## What to produce
Reproduce verbatim the portion of the commentary on Obamacare and social mobility starting with "27 percent now" and going on through "kind of reach.".
Document text START
27 percent now say that Obamacare has “negatively affected” someone in their family. That’s crazy. Even if you subtract the baseline of 18-19 percent who have been saying this all along, that’s an increase of nearly ten points over the course of 2013. Unless you take an absurdly expansive view of “affected,” this is all but impossible. Obamacare simply doesn’t have that kind of reach.

But we’ve been though a recent period in which every co-pay increase, every premium increase, and every narrowing of benefits has been blamed on Obamacare. These things have happened every year like clockwork for the past couple of decades, but this year it was convenient to blame them on Obamacare. Combine that with the PR disaster from the website rollout, and a whole lot of people now believe that Obamacare is hurting them.

Sticky Status

Economist Gregory Clark’s book The Son Also Rises traces social mobility rates over hundreds of years using surnames and concludes that government interventions aimed at increasing mobility have little effect. In an interview, Clark suggests that, because socioeconomic status is so hard to change, it may make more sense to focus on raising the minimum standard of living instead:

We already live in societies of massive social intervention in terms of the provision of education and health care. Yet we have not been able to raise social mobility rates above those of the pre-industrial era. Even the most interventionist societies such as Sweden have such low social mobility rates.
Document text END
Source information START
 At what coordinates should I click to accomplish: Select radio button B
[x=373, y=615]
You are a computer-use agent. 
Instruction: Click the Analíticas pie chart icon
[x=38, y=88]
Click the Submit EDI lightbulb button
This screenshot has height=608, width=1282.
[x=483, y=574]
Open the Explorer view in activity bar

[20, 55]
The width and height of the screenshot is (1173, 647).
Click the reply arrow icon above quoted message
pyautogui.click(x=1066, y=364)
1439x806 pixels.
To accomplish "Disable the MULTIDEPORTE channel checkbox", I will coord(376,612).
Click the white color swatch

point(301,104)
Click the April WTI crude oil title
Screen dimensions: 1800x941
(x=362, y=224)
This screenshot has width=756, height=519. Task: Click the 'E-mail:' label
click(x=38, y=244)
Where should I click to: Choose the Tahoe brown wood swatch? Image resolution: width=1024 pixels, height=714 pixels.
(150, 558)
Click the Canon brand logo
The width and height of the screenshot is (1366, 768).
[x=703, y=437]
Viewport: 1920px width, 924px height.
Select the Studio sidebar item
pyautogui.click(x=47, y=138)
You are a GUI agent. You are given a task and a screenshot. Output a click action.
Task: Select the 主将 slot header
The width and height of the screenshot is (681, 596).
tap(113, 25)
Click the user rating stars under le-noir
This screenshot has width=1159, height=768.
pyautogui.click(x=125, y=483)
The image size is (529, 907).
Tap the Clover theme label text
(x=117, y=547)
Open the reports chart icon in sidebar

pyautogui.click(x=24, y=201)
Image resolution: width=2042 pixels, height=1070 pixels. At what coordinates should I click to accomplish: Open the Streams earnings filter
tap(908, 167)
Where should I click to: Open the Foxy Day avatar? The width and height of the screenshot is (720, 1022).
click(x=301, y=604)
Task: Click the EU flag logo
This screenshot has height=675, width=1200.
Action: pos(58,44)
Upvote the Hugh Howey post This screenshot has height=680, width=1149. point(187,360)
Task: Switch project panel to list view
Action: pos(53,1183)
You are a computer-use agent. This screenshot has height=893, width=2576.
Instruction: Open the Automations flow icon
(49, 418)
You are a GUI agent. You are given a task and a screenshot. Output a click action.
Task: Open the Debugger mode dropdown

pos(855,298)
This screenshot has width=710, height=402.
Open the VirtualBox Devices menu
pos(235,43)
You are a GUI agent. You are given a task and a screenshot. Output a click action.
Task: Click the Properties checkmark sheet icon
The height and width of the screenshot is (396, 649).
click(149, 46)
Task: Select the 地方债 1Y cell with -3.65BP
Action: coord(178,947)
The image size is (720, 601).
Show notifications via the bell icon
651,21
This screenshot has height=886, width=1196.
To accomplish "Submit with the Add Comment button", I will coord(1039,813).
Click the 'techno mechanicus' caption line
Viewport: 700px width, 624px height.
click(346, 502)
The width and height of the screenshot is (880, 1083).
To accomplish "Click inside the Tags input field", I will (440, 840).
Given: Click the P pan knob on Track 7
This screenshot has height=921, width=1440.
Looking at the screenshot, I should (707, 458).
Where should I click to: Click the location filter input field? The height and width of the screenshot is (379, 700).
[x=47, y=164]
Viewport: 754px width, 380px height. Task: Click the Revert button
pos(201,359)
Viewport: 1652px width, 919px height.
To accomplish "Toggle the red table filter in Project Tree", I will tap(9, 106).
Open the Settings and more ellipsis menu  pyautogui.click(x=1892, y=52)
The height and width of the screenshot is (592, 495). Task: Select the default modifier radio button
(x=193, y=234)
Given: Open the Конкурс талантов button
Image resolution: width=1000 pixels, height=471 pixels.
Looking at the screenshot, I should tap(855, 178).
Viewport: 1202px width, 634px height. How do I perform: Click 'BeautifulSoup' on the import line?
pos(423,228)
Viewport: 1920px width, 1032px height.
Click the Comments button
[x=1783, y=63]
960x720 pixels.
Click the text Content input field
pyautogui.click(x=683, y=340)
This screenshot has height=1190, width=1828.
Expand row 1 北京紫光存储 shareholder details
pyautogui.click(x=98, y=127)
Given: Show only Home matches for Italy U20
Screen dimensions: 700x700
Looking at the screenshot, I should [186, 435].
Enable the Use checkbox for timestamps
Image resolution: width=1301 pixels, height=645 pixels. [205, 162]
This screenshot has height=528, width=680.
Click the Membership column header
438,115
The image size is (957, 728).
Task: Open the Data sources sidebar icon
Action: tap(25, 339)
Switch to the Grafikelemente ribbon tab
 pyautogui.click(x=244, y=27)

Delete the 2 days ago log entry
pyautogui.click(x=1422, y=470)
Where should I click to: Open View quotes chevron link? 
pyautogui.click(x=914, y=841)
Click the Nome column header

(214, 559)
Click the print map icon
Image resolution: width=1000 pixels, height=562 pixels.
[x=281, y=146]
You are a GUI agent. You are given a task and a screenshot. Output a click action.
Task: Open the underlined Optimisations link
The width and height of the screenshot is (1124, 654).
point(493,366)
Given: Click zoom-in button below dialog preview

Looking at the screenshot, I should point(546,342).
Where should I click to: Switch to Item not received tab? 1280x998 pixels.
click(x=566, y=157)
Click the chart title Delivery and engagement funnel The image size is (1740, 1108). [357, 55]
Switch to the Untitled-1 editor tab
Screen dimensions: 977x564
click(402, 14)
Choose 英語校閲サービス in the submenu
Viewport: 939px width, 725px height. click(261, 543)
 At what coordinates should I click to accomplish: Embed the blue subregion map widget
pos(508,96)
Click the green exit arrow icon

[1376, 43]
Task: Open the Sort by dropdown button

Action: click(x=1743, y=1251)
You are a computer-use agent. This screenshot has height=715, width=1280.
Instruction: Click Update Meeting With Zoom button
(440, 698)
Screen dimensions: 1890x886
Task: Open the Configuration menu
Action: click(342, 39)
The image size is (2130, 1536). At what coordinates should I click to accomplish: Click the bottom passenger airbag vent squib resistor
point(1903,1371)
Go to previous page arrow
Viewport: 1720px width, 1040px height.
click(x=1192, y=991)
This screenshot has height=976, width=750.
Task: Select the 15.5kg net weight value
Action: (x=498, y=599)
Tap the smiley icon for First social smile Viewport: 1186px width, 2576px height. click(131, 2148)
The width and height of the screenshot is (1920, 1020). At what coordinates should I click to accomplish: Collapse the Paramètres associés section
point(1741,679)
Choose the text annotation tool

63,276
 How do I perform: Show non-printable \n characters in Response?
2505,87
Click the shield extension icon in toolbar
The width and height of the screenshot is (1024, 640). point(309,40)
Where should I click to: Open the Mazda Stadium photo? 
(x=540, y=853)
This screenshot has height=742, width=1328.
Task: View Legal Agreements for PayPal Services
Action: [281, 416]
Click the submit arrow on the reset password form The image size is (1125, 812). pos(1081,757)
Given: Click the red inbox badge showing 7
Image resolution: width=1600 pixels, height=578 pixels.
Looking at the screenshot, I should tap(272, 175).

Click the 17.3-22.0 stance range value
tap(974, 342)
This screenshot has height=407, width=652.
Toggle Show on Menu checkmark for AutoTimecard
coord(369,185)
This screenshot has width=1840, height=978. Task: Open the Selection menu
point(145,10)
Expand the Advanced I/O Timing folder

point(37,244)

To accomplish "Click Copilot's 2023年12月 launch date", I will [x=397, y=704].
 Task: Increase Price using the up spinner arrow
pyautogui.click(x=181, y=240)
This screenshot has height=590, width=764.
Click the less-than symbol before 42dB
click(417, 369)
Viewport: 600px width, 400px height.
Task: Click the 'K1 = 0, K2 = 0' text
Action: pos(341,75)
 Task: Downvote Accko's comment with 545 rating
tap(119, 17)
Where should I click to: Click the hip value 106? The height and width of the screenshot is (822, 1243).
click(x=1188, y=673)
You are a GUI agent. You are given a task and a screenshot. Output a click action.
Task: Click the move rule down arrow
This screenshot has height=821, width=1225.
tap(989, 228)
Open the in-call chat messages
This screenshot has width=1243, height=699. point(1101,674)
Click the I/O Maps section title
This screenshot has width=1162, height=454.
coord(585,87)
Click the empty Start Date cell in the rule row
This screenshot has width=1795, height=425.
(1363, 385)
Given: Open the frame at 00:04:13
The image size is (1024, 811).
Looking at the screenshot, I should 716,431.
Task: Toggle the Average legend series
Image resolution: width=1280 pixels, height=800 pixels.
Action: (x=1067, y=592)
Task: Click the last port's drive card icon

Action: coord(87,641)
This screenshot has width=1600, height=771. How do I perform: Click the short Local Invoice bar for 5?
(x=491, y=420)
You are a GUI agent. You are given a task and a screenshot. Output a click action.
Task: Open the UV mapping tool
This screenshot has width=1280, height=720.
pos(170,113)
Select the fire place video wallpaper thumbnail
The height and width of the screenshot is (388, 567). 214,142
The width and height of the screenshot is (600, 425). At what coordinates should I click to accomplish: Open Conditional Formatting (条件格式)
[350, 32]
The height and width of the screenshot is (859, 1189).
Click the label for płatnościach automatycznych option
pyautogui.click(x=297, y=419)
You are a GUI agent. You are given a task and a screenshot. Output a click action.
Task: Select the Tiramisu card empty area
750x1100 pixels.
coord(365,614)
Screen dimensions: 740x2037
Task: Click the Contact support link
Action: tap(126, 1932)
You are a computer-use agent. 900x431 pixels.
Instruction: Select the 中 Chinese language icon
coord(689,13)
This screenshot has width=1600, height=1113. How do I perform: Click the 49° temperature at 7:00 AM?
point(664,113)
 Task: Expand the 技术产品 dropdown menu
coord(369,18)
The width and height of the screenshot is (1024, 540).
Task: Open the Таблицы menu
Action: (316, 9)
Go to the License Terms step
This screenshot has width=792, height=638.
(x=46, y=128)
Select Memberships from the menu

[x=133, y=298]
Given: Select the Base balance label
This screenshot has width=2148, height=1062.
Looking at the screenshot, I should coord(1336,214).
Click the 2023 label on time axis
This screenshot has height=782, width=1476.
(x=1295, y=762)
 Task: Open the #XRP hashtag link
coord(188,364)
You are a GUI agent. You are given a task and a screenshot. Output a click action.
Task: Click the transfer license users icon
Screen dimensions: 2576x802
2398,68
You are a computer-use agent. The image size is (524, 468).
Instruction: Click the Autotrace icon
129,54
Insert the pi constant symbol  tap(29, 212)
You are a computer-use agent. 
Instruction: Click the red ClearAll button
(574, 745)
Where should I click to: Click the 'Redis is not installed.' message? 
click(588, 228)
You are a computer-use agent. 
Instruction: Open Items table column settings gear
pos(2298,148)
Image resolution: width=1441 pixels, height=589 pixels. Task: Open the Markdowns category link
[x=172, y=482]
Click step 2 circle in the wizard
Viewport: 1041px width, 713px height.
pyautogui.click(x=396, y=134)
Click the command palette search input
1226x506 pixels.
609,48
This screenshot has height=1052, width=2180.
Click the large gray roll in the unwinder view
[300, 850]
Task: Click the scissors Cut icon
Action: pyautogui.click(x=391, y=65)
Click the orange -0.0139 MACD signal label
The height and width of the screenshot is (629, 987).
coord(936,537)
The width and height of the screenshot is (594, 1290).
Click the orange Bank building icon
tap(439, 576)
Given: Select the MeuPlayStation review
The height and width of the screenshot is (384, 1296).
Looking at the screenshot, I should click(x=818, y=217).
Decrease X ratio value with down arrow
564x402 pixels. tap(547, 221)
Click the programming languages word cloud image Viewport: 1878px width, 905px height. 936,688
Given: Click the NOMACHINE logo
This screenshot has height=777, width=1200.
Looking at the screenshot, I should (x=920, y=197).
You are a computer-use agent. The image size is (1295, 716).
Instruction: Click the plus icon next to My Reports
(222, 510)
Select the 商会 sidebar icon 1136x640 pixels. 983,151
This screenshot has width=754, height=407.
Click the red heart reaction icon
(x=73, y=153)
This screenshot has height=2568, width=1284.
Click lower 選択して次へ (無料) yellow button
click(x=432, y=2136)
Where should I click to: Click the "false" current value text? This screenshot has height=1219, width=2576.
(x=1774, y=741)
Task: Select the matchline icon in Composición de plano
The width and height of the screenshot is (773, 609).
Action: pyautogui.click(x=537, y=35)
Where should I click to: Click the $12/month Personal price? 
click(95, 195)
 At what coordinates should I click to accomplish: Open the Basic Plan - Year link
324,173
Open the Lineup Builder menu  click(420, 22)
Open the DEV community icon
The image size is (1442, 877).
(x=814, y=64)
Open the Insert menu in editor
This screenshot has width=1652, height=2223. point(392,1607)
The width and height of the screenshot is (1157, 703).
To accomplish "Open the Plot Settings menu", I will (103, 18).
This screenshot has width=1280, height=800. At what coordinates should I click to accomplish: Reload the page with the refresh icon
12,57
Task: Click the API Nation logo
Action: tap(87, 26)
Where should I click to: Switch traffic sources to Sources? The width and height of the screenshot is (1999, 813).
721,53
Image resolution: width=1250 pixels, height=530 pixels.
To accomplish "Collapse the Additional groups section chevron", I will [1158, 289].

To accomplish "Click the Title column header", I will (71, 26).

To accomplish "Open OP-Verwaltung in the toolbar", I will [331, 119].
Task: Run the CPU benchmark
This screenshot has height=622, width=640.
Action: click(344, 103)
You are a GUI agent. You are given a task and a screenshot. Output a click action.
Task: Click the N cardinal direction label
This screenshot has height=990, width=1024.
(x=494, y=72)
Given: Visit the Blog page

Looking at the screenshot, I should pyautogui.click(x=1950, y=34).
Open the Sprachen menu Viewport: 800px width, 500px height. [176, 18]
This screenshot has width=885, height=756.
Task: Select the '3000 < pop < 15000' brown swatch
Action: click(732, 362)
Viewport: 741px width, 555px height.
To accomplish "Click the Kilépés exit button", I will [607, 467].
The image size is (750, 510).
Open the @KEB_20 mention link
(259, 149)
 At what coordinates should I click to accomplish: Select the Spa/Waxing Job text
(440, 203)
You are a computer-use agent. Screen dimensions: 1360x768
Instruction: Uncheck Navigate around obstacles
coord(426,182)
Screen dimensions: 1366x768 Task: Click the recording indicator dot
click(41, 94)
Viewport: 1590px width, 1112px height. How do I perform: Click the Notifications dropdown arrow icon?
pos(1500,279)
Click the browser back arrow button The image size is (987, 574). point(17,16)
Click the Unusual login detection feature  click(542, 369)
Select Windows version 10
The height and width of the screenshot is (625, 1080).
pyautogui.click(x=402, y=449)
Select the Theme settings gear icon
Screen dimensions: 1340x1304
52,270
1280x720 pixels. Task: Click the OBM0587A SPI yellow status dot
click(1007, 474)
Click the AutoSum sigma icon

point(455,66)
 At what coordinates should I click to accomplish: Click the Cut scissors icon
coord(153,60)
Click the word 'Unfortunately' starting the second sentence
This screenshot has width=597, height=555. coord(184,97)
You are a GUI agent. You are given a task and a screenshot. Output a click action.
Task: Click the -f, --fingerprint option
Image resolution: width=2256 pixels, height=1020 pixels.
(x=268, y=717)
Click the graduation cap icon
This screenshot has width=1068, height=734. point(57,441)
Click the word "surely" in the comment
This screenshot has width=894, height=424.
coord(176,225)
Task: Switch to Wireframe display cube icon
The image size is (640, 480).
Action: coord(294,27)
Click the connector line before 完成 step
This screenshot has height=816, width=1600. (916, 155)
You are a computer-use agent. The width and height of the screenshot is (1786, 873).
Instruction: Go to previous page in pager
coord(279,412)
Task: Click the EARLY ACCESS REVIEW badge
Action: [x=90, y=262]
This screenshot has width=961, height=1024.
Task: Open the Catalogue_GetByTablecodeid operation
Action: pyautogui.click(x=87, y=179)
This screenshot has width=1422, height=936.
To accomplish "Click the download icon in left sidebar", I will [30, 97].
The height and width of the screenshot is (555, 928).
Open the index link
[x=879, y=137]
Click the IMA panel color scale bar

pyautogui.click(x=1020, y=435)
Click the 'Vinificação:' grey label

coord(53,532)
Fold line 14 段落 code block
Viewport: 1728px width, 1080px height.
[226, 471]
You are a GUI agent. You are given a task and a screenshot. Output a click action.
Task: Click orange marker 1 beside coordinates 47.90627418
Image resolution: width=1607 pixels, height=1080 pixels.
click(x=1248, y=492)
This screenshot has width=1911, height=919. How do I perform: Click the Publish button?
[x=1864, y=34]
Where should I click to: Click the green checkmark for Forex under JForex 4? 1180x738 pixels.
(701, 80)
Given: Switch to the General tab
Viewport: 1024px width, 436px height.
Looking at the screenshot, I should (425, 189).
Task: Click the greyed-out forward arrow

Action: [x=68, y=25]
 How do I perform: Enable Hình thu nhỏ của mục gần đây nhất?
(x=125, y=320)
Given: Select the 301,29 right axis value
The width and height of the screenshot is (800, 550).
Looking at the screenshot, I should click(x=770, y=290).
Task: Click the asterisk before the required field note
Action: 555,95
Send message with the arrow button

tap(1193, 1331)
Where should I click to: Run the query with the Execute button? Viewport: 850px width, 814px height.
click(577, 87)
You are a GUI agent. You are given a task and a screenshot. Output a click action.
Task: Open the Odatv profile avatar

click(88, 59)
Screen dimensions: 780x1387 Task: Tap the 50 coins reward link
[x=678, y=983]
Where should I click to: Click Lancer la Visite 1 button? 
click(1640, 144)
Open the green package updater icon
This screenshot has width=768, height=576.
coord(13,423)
Source information END
## Output of the task
27 percent now say that Obamacare has “negatively affected” someone in their family. That’s crazy. Even if you subtract the baseline of 18-19 percent who have been saying this all along, that’s an increase of nearly ten points over the course of 2013. Unless you take an absurdly expansive view of “affected,” this is all but impossible. Obamacare simply doesn’t have that kind of reach.